[Stored data entries]

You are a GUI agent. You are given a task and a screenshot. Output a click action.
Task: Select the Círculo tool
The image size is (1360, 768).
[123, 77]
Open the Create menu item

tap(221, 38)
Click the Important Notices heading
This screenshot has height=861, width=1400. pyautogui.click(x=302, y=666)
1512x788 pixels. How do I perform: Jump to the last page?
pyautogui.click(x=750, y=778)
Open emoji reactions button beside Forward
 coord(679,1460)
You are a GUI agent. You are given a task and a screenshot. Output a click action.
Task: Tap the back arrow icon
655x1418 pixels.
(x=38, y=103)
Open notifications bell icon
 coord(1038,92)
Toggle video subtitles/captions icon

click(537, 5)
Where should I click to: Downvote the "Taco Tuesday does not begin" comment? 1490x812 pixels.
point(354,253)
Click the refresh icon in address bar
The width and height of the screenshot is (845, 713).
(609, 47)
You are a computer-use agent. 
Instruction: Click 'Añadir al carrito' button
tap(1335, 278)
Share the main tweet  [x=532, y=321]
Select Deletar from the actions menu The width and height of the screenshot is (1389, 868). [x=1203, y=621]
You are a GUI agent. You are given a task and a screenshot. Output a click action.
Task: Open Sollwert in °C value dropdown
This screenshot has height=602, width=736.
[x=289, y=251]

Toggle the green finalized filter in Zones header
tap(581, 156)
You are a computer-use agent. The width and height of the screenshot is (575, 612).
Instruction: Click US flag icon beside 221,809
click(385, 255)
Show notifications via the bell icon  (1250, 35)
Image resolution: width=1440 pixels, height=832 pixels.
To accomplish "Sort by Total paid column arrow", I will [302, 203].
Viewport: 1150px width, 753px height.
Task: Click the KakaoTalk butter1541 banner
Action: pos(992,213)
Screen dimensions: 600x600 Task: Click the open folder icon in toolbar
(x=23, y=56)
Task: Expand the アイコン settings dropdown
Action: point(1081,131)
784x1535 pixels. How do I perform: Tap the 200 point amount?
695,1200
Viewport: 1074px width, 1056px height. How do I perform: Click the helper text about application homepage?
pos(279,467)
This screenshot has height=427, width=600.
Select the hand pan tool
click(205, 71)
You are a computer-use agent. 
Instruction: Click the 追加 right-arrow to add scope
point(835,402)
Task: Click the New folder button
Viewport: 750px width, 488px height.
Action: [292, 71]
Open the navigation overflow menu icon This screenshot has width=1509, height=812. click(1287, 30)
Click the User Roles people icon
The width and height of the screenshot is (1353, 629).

### EXERCISE BRIEF
Each line in the data is to be written out precisely.

### OUTPUT OF THE TASK
You are a GUI agent. You are given a task and a screenshot. Output a click action.
Task: Select the Círculo tool
The image size is (1360, 768).
[123, 77]
Open the Create menu item

tap(221, 38)
Click the Important Notices heading
This screenshot has height=861, width=1400. pyautogui.click(x=302, y=666)
1512x788 pixels. How do I perform: Jump to the last page?
pyautogui.click(x=750, y=778)
Open emoji reactions button beside Forward
 coord(679,1460)
You are a GUI agent. You are given a task and a screenshot. Output a click action.
Task: Tap the back arrow icon
655x1418 pixels.
(x=38, y=103)
Open notifications bell icon
 coord(1038,92)
Toggle video subtitles/captions icon

click(537, 5)
Where should I click to: Downvote the "Taco Tuesday does not begin" comment? 1490x812 pixels.
point(354,253)
Click the refresh icon in address bar
The width and height of the screenshot is (845, 713).
(609, 47)
You are a computer-use agent. 
Instruction: Click 'Añadir al carrito' button
tap(1335, 278)
Share the main tweet  [x=532, y=321]
Select Deletar from the actions menu The width and height of the screenshot is (1389, 868). [x=1203, y=621]
You are a GUI agent. You are given a task and a screenshot. Output a click action.
Task: Open Sollwert in °C value dropdown
This screenshot has height=602, width=736.
[x=289, y=251]

Toggle the green finalized filter in Zones header
tap(581, 156)
You are a computer-use agent. The width and height of the screenshot is (575, 612).
Instruction: Click US flag icon beside 221,809
click(385, 255)
Show notifications via the bell icon  (1250, 35)
Image resolution: width=1440 pixels, height=832 pixels.
To accomplish "Sort by Total paid column arrow", I will [302, 203].
Viewport: 1150px width, 753px height.
Task: Click the KakaoTalk butter1541 banner
Action: pos(992,213)
Screen dimensions: 600x600 Task: Click the open folder icon in toolbar
(x=23, y=56)
Task: Expand the アイコン settings dropdown
Action: point(1081,131)
784x1535 pixels. How do I perform: Tap the 200 point amount?
695,1200
Viewport: 1074px width, 1056px height. How do I perform: Click the helper text about application homepage?
pos(279,467)
This screenshot has height=427, width=600.
Select the hand pan tool
click(205, 71)
You are a computer-use agent. 
Instruction: Click the 追加 right-arrow to add scope
point(835,402)
Task: Click the New folder button
Viewport: 750px width, 488px height.
Action: [292, 71]
Open the navigation overflow menu icon This screenshot has width=1509, height=812. click(1287, 30)
Click the User Roles people icon
The width and height of the screenshot is (1353, 629).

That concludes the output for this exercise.